La gloire de Charles Maurras qui fut académicien, a largement été éclipsée par son passé d’antidreyfusard et de vichyste, au point que certains se soient focalisés sur l’Action française et aient relégué dans l’oubli son œuvre littéraire. Occultée par son idéologie prônant un « nationalisme intégral », celle-ci mériterait peut-être pourtant d’être épargnée du sceau d’infamie ayant dégradé l’auteur. La question éthique de la séparation d’une œuvre et de son auteur étant sujette à passions et dépassant le cadre d’une critique littéraire, il sera plus pertinent de nous limiter à l’œuvre et de ne pas entrer dans des considérations morales, voire parfois légales, qui risqueraient  de se résoudre par la censure ou la douleur.

On peut donc saluer l’excellente initiative des éditions de l’Herne de publier certains textes de Charles Maurras de nature à éclairer son talent poétique. C’est ainsi que « la bonne mort », conte ou nouvelle initialement inclus dans l’un de ses premiers recueils « chemins de paradis » est parvenue dans mes mains suite à l’opération masse critique.

C’est d’abord un bel objet, une couverture de qualité et une typographie élégante de couleur bleu roi. C’est ensuite une préface intéressante de Boris Cyrulnik (le théoricien de la résilience), préface destinée à l’explication de son nationalisme, de son antisémitisme et, surtout, de son rapport à la mort par notamment un séduisant parallèle fait avec Yukio Mishima.

Vient enfin le conte.

Octave, adolescent de quatorze ans élevé en internat catholique, plus précisément un Carmel, commence à ressentir les premiers émois de son âge au moment-même des premiers éclairs de doute religieux. Désir sexuel d’incarnation et désir spirituel de pureté ne peuvent produire qu’une tension devenant tragique si celle-ci n’est pas résolue.

On sent l’influence de Joseph de Maistre, le monarchisme de Maurras pouvant puiser dans ce penseur contre-révolutionnaire, influence manifeste dans la montée symétrique du Bien et du Mal dans la pensée du jeune Octave : est-il le propre Judas de son âme ou un Jésus ? C’est à cette ambiguïté que conduit le symbole de Lucifer vu par les chrétiens : il est l’ange déchu mais désigne aussi Jésus lui-même, « le porteur de lumière », et c’est ce que sous-entend la pensée de Maistre.

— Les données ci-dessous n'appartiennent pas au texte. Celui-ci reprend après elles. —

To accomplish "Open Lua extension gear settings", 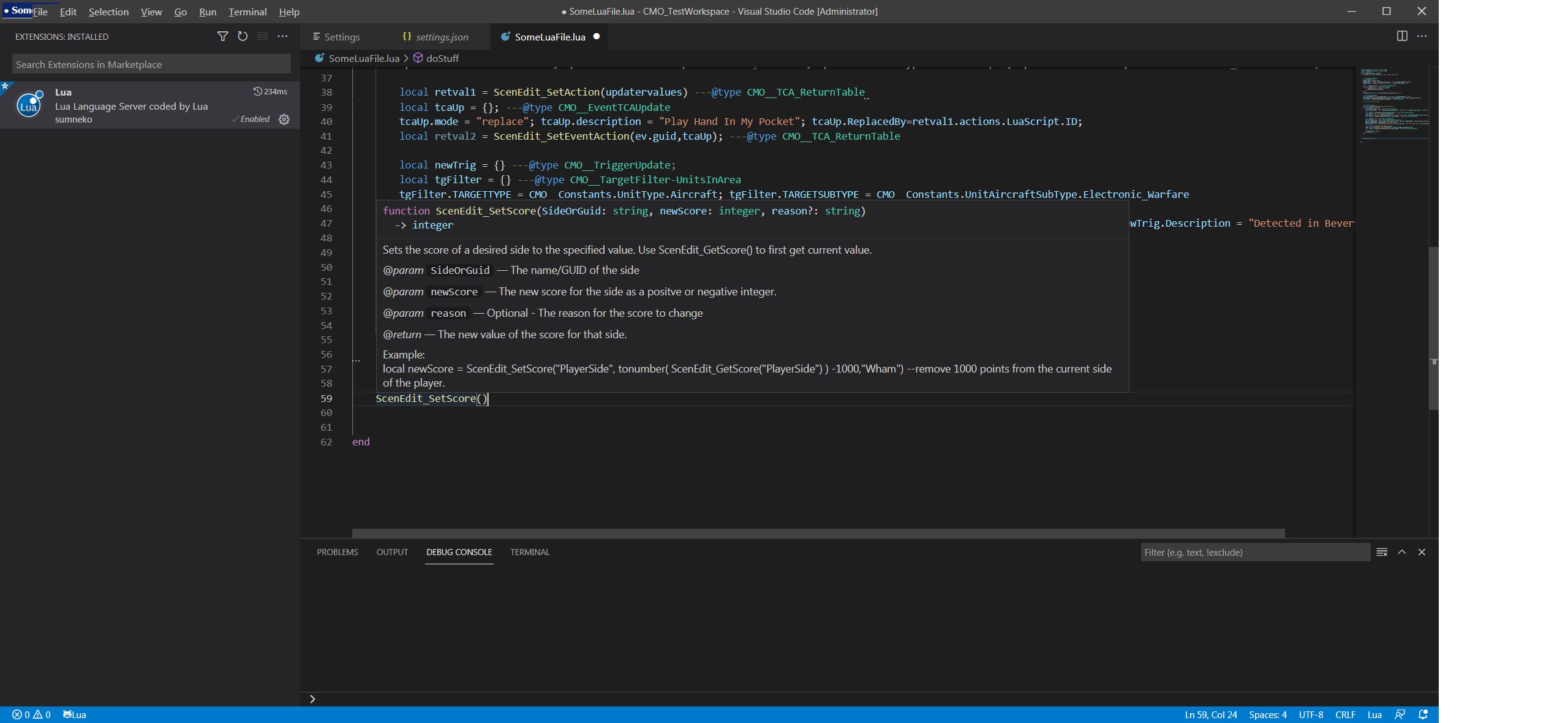I will pos(284,119).
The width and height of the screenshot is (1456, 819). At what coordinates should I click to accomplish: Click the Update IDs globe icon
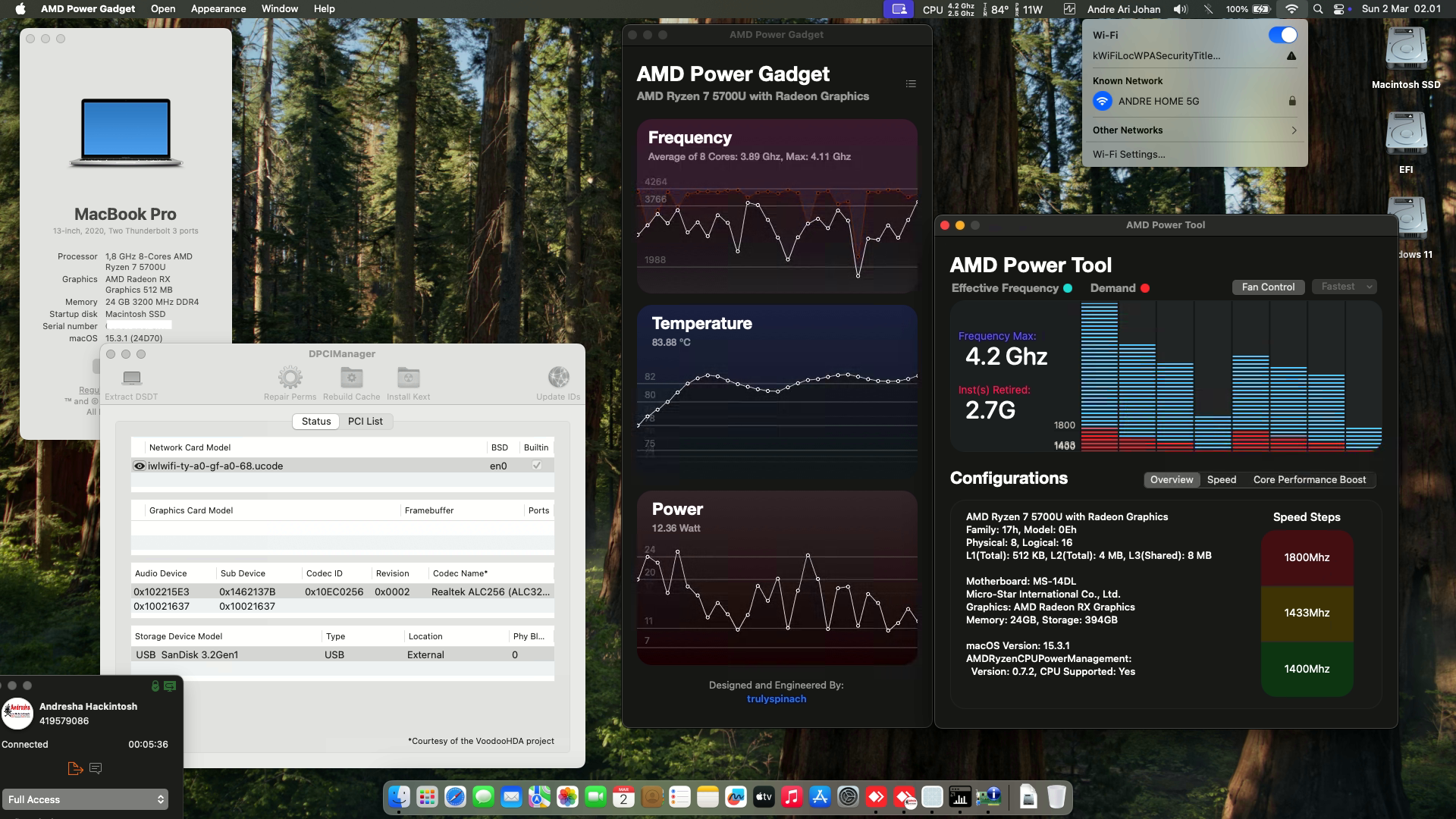(x=559, y=378)
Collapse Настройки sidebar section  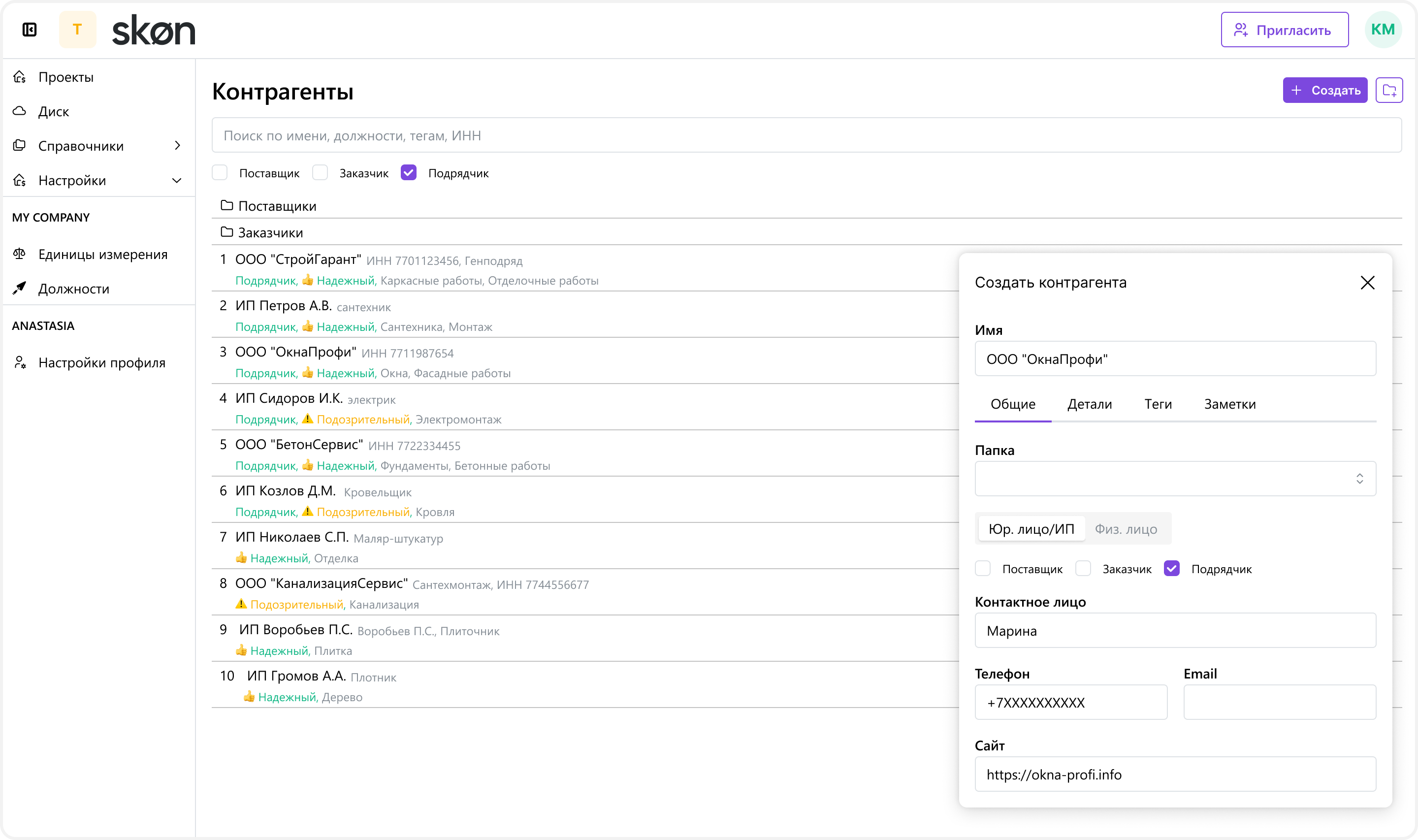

Dans ce monde affligé du pêché originel, le Salut est inaccessible, et toute velléité vers la lumière est vouée à l’échec puisque c’est le Mal qui domine la création. Et même si Maurras émet l’éventualité de bonté de dieu, sa probable transcendance ne peut susciter la confiance des hommes.

Le texte peut aussi être lu comme une critique assez violente du catéchisme dans ce qu’il peut mettre en avant de littéralité dans l’enseignement religieux, Maurras l’avait d’ailleurs par la suite retiré de « chemin de paradis » pour ne pas offenser ses proches.

Du point de vue littéraire, autant le dire, le style est d’une beauté à pleurer et la violente simplicité de l’intrigue font que « la bonne mort » résonne encore après sa rapide lecture (une trentaine de pages).

Et le geste ultime d’Octave est l’apothéose d’un conte qui est encore d’une brûlante actualité, aussi bien sensuelle que littéraire. Quant au paragraphe d’épilogue, il est un poème en prose à lui-seul.

Une réussite et, pour moi, une agréable découverte.